Data Processing Agreement

The “Customer” is the legal entity identified in the order form (“[Customer Legal Name]”). Cause Shield is the “Processor”. “Personal Data” means donor data and any other personal data the Customer instructs Cause Shield to process. “Data Subjects” are donors, supporters, event registrants, and the Customer’s authorised users.

Cause Shield processes Personal Data on behalf of the Customer for fraud detection, uptime monitoring, traffic analytics, and security scanning, for the duration of the Customer’s subscription to the Cause Shield service.

Processing activities include fraud scoring of donation events, classification of inbound webhook payloads, alerting on suspicious activity, dashboarding of aggregated metrics, and generation of plain-English summary emails and security reports.

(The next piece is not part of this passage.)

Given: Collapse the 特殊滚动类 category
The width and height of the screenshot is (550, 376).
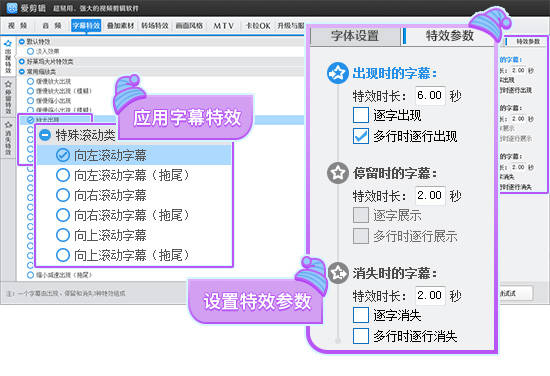Looking at the screenshot, I should pos(45,135).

• SHA-256 hashed donor email address and donor name (per-organisation pepper).
• Donation amount, currency, and timestamp.
• IP-derived country code (raw IP is dropped after derivation).
• User-agent fingerprint hash.
• Transaction metadata from Stripe and donation-platform webhooks.
• Customer staff email address and authentication identity (via Clerk).

• Donors and supporters of the Customer.
• Event registrants of the Customer.
• The Customer’s authorised users (staff, volunteers, board, auditors).

Cause Shield will:

• Process Personal Data only on the Customer’s documented instructions.
• Ensure personnel authorised to process Personal Data are bound by confidentiality obligations.
• Implement appropriate technical and organisational security measures, including TLS 1.2+ in transit, AES-256 at rest, per-organisation Row Level Security on every Postgres table holding customer data, append-only audit logging, and least-privilege access controls.
• Notify the Customer in writing before adding or replacing a sub-processor, giving the Customer an opportunity to object on reasonable grounds.
• Notify the Customer without undue delay and in any event within 72 hours of becoming aware of a Personal Data breach.
• On termination of the agreement, return or delete all Personal Data held on behalf of the Customer at the Customer’s election.

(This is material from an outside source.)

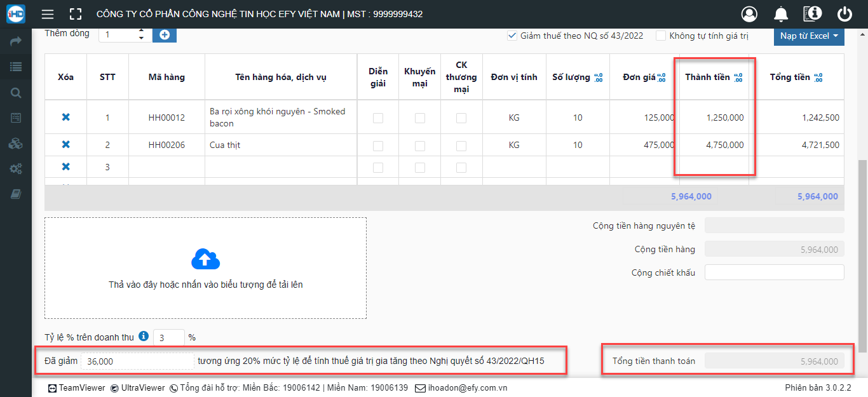Click the TeamViewer link in footer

Cause Shield engages the sub-processors listed at /trust#sub-processors. That page is the authoritative, version-stamped list. Each sub-processor is bound by contractual obligations no less protective than those in this DPA.

Personal Data is hosted in AWS us-east-1. Australian-residency hosting (Supabase Sydney region) is available as a separate-project option on request. For Customers in the European Economic Area or the United Kingdom, the EU Standard Contractual Clauses (Module Two: Controller-to-Processor) are incorporated by reference and form part of this DPA.

Subject to confidentiality undertakings, the Customer may, on reasonable prior written notice and not more than once per calendar year, audit Cause Shield’s compliance with this DPA at the Customer’s expense. Cause Shield will respond to reasonable written security questionnaires in lieu of on-site audits where practical.

This DPA is coterminous with the Customer’s subscription. On termination, Cause Shield will, at the Customer’s election, return or delete Personal Data within 30 days, subject to retention required by law.

This DPA is governed by the laws of [Governing Jurisdiction], and the parties submit to the exclusive jurisdiction of the courts of [Governing Jurisdiction]. Each party’s aggregate liability arising out of or in connection with this DPA is capped at the fees paid by the Customer to Cause Shield in the twelve months preceding the event giving rise to the liability, except for liability that cannot be excluded by law.

Plain English: We are a small Australian company. This DPA is good-faith starter language. A qualified lawyer in your jurisdiction should review before counter-signature for high-stakes deployments.

When customers enable Supporter Trails (Partner tier and above), Cause Shield correlates donation events received from Stripe, fundraising-platform webhooks, and (if explicitly enabled by the customer) site tracking events, into a per-supporter view scoped to the customer’s organisation. Plaintext email addresses received from Stripe are retained for display purposes within the customer’s account. Email addresses received via the smart-webhook receiver remain hashed; correlation is performed using the per-organisation hash. Customers may opt into a “masked PII” mode at any time from their organisation settings, which prevents plaintext donor identifiers from being displayed in the user interface and from being included in AI-generated supporter summaries. The list of sub-processors handling correlation outputs (including Anthropic for AI-generated summaries) is published at causeshield.com/security/subprocessors.